• [Exercise] Everything from the line with "the second line" to the end of the data below must be returned exactly as it is, and nothing besides.

----- Data to process

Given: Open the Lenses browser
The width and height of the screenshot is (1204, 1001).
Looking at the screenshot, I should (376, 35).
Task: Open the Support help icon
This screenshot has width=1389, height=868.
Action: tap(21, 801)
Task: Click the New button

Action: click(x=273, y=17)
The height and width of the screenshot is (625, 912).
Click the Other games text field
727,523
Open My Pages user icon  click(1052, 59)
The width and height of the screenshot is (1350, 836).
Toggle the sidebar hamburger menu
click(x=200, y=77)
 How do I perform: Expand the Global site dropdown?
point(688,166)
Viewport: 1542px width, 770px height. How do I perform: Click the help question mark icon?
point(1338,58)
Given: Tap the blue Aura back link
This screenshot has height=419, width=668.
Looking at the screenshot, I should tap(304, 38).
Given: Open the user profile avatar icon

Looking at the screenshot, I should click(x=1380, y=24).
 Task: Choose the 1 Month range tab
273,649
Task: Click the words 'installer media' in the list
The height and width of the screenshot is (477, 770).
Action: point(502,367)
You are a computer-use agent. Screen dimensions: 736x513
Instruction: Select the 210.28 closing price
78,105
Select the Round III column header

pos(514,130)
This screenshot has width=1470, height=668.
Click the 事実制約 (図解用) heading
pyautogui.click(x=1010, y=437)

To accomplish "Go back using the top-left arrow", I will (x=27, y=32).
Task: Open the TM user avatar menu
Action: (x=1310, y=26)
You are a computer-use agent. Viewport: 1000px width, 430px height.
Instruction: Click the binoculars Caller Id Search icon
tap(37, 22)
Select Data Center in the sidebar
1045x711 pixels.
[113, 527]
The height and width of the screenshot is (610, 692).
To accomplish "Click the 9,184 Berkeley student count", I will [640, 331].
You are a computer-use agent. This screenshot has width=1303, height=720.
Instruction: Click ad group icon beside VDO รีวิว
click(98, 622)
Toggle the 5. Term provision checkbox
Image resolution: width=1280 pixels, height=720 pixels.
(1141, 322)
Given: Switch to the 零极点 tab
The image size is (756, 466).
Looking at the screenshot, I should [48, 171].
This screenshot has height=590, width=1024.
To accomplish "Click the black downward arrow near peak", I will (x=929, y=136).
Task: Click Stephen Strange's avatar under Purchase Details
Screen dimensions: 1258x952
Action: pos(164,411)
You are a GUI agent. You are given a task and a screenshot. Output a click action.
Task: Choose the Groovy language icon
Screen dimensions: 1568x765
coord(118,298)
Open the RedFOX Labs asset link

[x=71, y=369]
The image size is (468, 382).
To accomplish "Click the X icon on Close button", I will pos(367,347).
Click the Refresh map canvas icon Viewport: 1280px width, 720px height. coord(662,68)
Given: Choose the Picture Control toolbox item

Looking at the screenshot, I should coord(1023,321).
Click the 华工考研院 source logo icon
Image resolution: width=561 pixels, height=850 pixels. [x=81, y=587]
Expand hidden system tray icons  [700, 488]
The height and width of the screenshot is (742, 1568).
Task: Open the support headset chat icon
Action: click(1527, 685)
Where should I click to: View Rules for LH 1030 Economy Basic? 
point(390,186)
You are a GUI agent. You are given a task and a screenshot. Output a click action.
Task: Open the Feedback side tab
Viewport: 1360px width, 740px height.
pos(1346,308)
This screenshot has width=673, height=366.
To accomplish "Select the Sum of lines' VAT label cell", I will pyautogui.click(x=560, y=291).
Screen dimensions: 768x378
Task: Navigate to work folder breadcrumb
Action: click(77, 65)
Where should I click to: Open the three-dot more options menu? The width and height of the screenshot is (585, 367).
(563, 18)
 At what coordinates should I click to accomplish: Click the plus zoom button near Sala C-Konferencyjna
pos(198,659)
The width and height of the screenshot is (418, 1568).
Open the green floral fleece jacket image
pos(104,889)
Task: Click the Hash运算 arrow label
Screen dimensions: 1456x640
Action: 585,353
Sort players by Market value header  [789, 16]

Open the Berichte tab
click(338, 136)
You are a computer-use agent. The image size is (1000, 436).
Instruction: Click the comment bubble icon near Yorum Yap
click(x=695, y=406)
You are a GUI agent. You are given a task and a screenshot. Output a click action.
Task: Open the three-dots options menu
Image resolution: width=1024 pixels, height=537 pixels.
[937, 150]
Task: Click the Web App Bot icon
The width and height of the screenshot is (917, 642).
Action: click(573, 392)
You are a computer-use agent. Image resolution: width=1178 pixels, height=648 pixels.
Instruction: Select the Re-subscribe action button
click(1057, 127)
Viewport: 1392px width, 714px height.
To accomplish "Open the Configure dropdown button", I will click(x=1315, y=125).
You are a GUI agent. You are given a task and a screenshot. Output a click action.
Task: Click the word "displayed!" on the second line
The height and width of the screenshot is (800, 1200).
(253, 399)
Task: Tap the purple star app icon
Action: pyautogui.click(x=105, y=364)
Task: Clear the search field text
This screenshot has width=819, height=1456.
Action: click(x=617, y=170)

----------

• [Your solution]
Task: Click the word "displayed!" on the second line
The height and width of the screenshot is (800, 1200).
(253, 399)
Task: Tap the purple star app icon
Action: pyautogui.click(x=105, y=364)
Task: Clear the search field text
This screenshot has width=819, height=1456.
Action: click(x=617, y=170)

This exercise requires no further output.